Written by Dr Adrian Hyzler, Chief Medical Officer.

South Africa (RSA) has a well developed private healthcare system of an excellent standard in the major cities. There are a number of network hospitals that provide gold standard care, especially in Johannesburg and Cape Town, but they also have suitable medical facilities in the other large cities in RSA. It should be noted that these hospitals will ask for a credit card on admission and failure to provide one is likely to result in transfer to a public facility. In stark contrast to the private hospitals, the public system suffers from chronic overcrowding and underfunding and the standard is generally very poor.

Anyone travelling to RSA should ensure that all national immunisation schedules are up to date, in particular tetanus and MMR – there have been no specific reports of measles outbreaks in RSA but there are global concerns regarding this highly contagious disease. All travellers should be aware of safe water and food hygiene to avoid such illnesses as typhoid, cholera and traveller’s diarrhoea – only drink bottled or boiled water and eat well-cooked food. Visitors should visit a health professional and discuss the option of Typhoid vaccine, and also Hepatitis A vaccine, which is well tolerated and affords long-lasting protection. Consideration should also be taken to vaccinate for: Hepatitis B if there is any risk of coming into contact with blood or body fluids since there is an intermediate/high prevalence of Hep B infection in the local population; Rabies is considered a risk in RSA and has been reported in domestic animals. Vaccination is available and a full course will simplify the course of post-exposure treatment and also negate the need for rabies immunoglobulin which is in short supply worldwide.
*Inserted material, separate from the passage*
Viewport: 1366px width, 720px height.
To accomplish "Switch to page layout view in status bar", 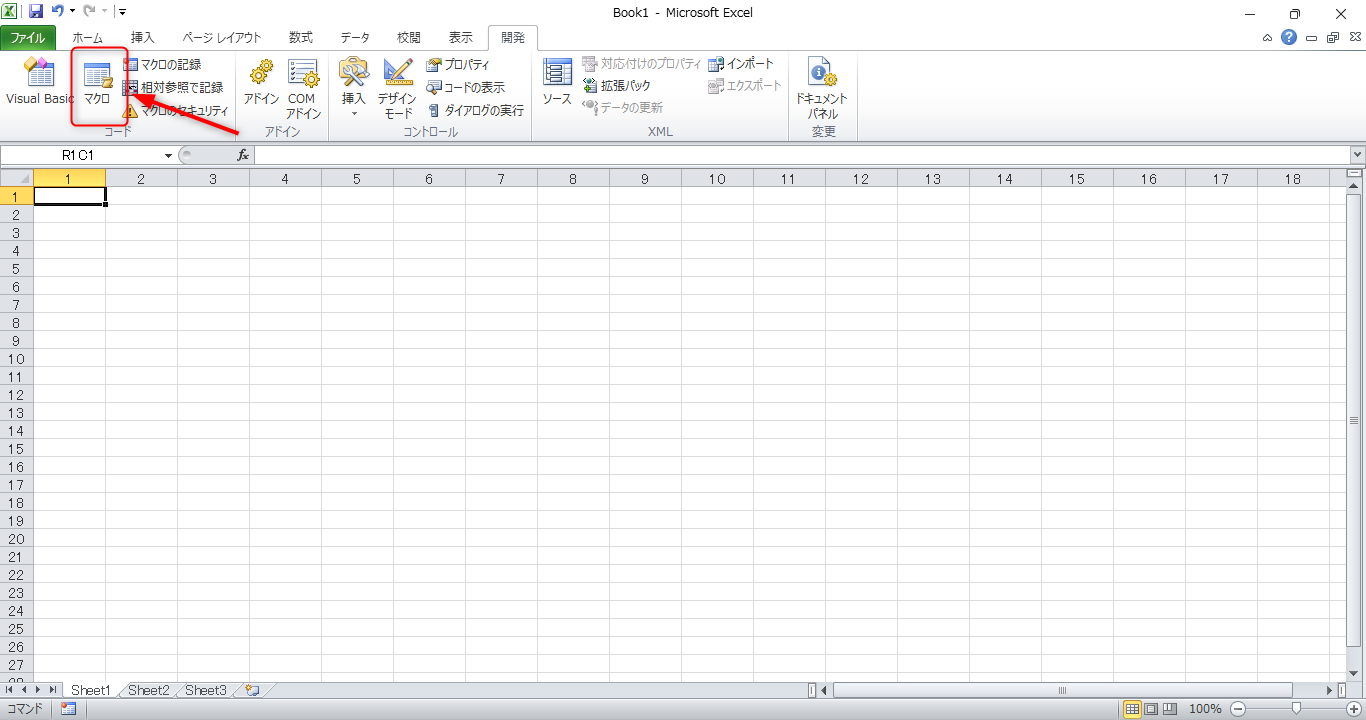I will click(x=1151, y=709).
There is no risk of yellow fever or Zika in RSA. However, there is a risk of malaria but only in the low-lying areas bordering Mozambique, Swaziland (Estwatini) and Zimbabwe – this includes the Kruger National Park. Anti-malarial prophylaxis is recommended if travelling to these areas during the transmission season, September to May. There is no risk of malaria in Johannesburg or Cape Town – it is recommended to consult a malaria map in order to assess requirement for prophylaxis. All travellers should practice bite avoidance measures, and also be aware of tick bites, especially when on game reserves, as these can cause unpleasant symptoms.

All travellers should always ensure they have appropriate travel health insurance with up-to-date declarations and it is advisable to carry a credit card in case of emergency.